• Mohana Das

Shall I keep driving?

Updated: Sep 10

Taking a risk in your career is akin to driving along a wide, empty highway - constantly worrying about having enough gas, if there's a rest stop up ahead, if you passed the gas station too hastily, and whether or not you should take the nearest exit and get off the highway once and for all.


I've been driving for 4 months now. I love this highway. Its peaceful. On some days, I'm able to cover great distances. Yet, lately I've started to worry.


My gas tank is still full, but I'm worried.


There are plenty of rest stops on the way, but every time I pass one, I'm worried it will be the last one I see.


Sometimes I see a sign which says there's an exit up ahead leading to the next town. I wonder if I should take it. Then I remember, that town isn't my destination. I'd just waste time there. The place I want to go is still far, far away.


In the end, all this is doing to me is making me anxious; making me wonder if I'll be stranded in a faraway place with no place to turn back to.


Today I woke up, and I suddenly couldn't drive. Yes, there are days like that too. Just because I love the highway, doesn't mean I feel like driving on it all the time. Whenever that happens, I start thinking more and more about the next town.
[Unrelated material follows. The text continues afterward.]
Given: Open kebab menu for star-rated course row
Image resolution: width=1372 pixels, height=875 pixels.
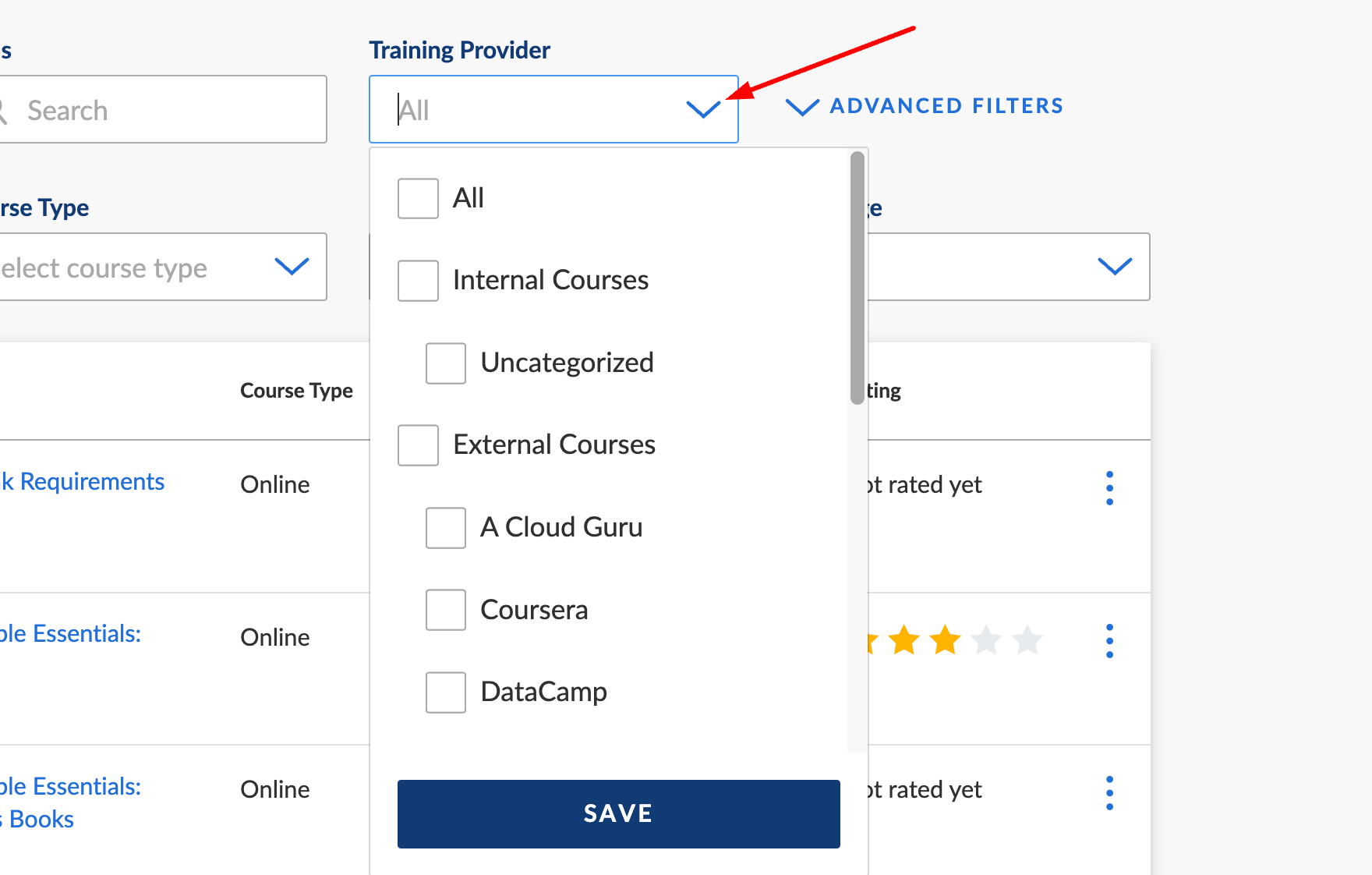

I think about having neighbours, making new friends, getting a house and not sleeping in the car anymore.


I think about having new things to tell people when they ask me how I'm doing. Now, all I can say is "I've been driving on the highway."


The worst part is, I've been dreaming of getting in the car and driving on this highway for a long time. Now that I'm finally doing it, I'm having a hard time enjoying myself because I'm too busy worrying about not being able to reach my destination.


Its exactly like a tweet I read on the internet that said, "I feel like I'm constantly worrying about the next part of my life without realizing that I'm right in the middle of what I used to look forward to."


When I was living in one of those towns, I hated it. But, at least I had a place to live. That's what I can't help telling myself on days like these. When you can't drive the car, it turns into a stifling metal box. It makes you miss having a house.


I hate admitting this - that the temptation keeps nagging at me. Because it makes me look weak. When I talk to people about it, they make me feel like I have no resolve or that I'm not sure of what I want.


But it's not true. You can want something with all your heart and mind, and still carry doubts about the risks it entails. Driving on a highway with your eyes closed, not even looking at the rest stops or the gas stations, is much more foolish. If you do that, you're very likely to crash.


I'm not going to crash. I'm not even running out of gas, yet. Shall I keep driving? I think I should. Because this is my only chance, and I'd rather be marooned, on my own, at the end of the world, than turn back mid-way out of fear.